Now pushing seventy-seven, the controversial comedian does not like to talk about that incident from his youth. During his six decades in entertainment, there has been virtually no mention of it in his numberless interviews and biographies; and when the man is asked, point blank, about that frightful twist of fate, he squirms, sputters, nervously scratches his famous nose and then mutters, barely loud enough to be heard, “Er, I guess the accident might have helped me in the long run, right?”
The afternoon sunlight spilling into the dining nook freezes Hope’s profile into a forbidding silhouette. But when he abruptly turns his balding head to direct his Mexican maid to serve the pork chops, the darkness falls away, and the pale, severe countenance comes into crisp focus. The years have drawn the skin tight around some of his features and draped it loosely upon others, giving the Hope head the appearance of a chiseled bust covered with a taut pink pillowcase. But eyeholes have been cut out of the fleshy fabric, and the old gaze burns through, hard brown and implacable.
We are seated opposite each other in a glassed-in bay that overlooks the putting green on Hope’s six-acre Toluca Lake compound, which includes this fifteen-room home and a rambling ranch house addition where his personal offices are located.
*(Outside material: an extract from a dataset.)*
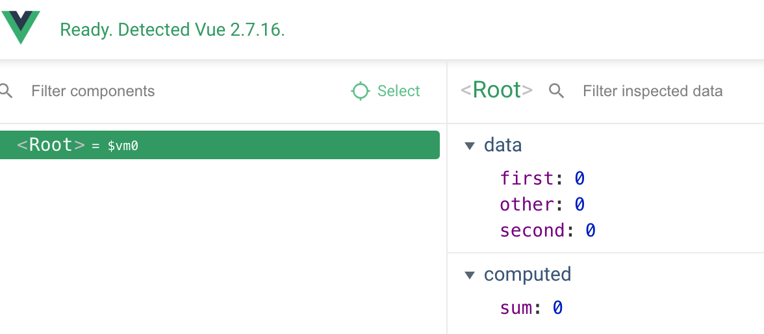
Task: Click the sum computed property name
Action: [x=516, y=307]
Just over the hill from Hollywood, this has been Hope’s favorite hideaway for some forty years, his official headquarters and a comfy adjunct to his “guest house” outside Columbus, Ohio, and three residences in Palm Springs, one of which is the size of an average metropolitan airline terminal.
Dressed in a baggy white tennis shirt, green plaid slacks and scuffed brown suede moccasins, Hope has been chatting with me about his sentimental attachment to the Toluca Lake household when he rises suddenly, pressing his flowered cotton napkin to his throat in a curious, repetitive gesture. He motions for me to follow him across the room to a highly polished chest containing the genealogy compiled for him last year by Research International.
Hope begins turning the quasi-parchment pages with boyish enthusiasm, pointing out the sepia photos of his birthplace (a humble brick flat at 44 Craighton Road in Eltham, Kent, England), his father (William Henry Hope, a husky, jocund stonemason with a handlebar mustache, shown clowning in a series of funny hats) and his beloved mother (the former Avis Townes, a shy, delicate woman with a beguiling smile).
“My grandfather was a builder and my father followed in his footsteps,” Hope offers softly. “My father left England in 1907 and went to Cleveland. He built the Presbyterian Church on Euclid Avenue — but he wasn’t religious. It was just a job. We followed him later on a ship [Hope was four years old].
“My dad was sort of an amateur comedian, and he would go ’round and play a few pubs in England and have a few drinks with the boys. My mother was a concert singer in Wales before she got married. There were seven boys, and our house was like a frat house. [It is a little-known fact that Hope also had a sister, Avis Emily, who died in infancy.
“Disappeared,” as Bob tersely puts it.] My dear mother worked so hard supporting us, dressing us, keeping us fed. She used to bake lemon pies, which everyone loved. We were average financially; we had to fight it out, and everybody had to work.”